Apply a consistent, tool-friendly coding style to reduce formatting churn and improve readability.

Rules

  • Keep diffs stable: Don’t apply formatting-only changes to existing tests/cases unless the PR’s purpose is explicitly formatting coverage. Revert incidental alignment/whitespace changes; add new focused cases instead.
  • Respect formatter/tool expectations: e.g., avoid adding/removing whitespace in import groups if your tooling depends on it.
  • String/concatenation consistency: build class/name strings consistently (no mixed whitespace prefixes like ` ‘ ‘ + a sometimes vs a + ‘ ‘` other times). Prefer a single consistent pattern.
  • Use clearer JS constructs:
    • Prefer template literals/backticks for readability when composing multi-line strings or larger literals.
    • Use === / !== everywhere (avoid ==).
    • Prefer early returns to simplify nested conditionals.
    • Avoid magic numbers in new code; use named constants if values affect layout/logic.

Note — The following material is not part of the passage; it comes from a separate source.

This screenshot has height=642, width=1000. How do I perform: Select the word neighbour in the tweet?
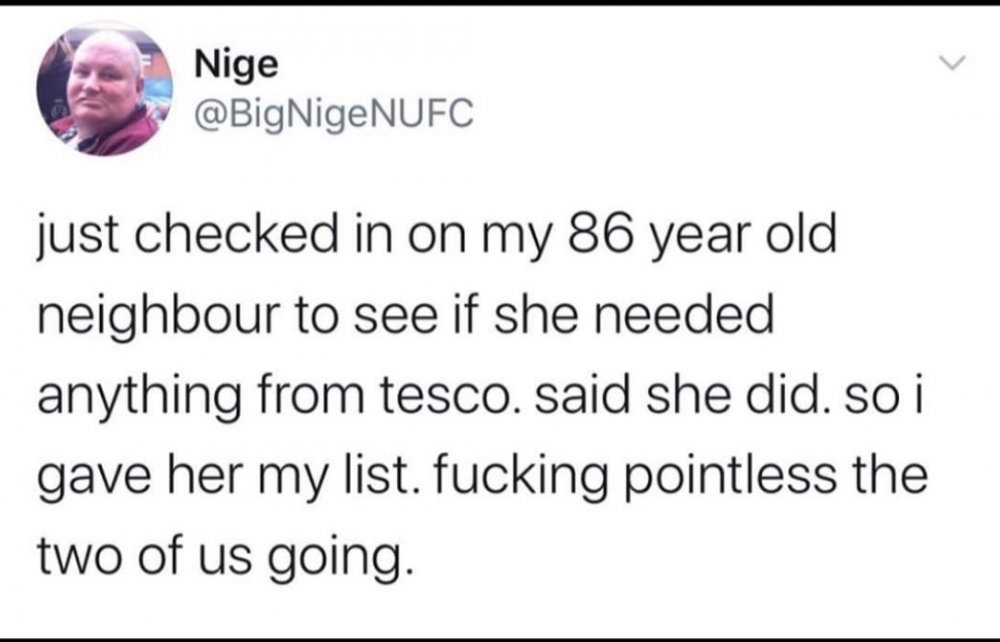tap(159, 317)
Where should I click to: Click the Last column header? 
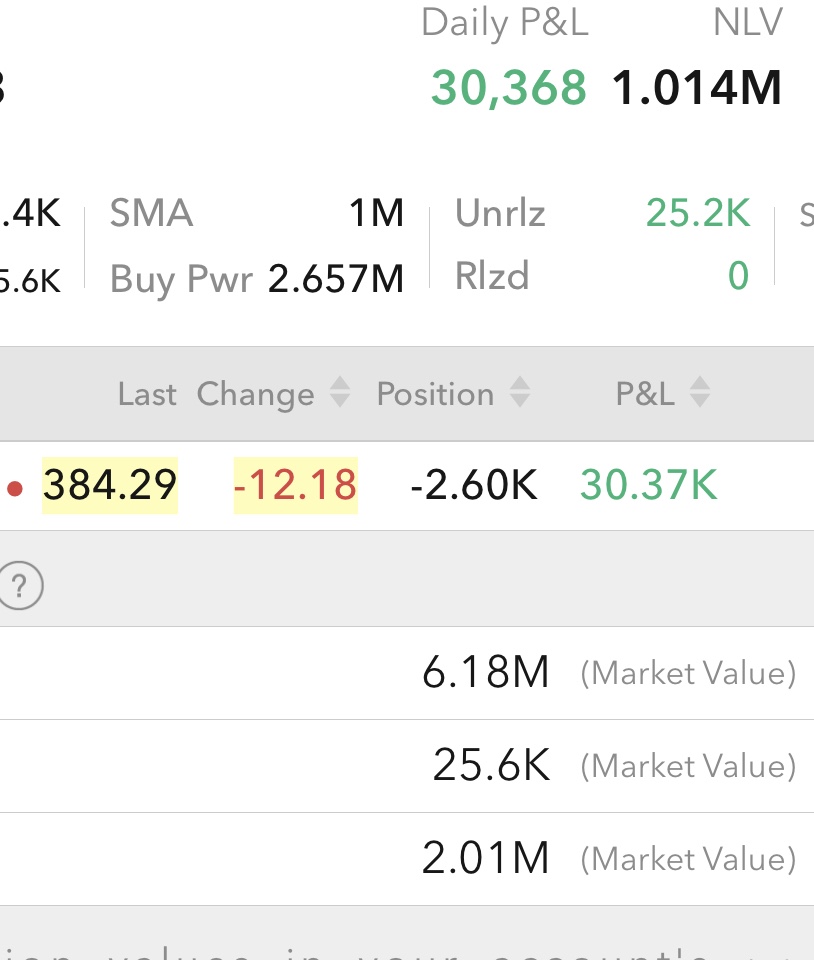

Example (test string readability + stable diffs)

it('should parse bidirectional arrow', async () => {
  const str = `sequenceDiagram\nAlice-><Bob:Hello Bob, how are you?`;
  await mermaidAPI.parse(str);
  const messages = diagram.db.getMessages();
  expect(messages).toHaveLength(1);
});

Example (avoid magic numbers)

const TODAY_LINE_WIDTH = 30;
line.attr('y2', conf.titleTopMargin + TODAY_LINE_WIDTH);

Use this checklist when preparing commits: if a change is purely formatting, isolate it (or revert it) and keep PR intent behavior-focused.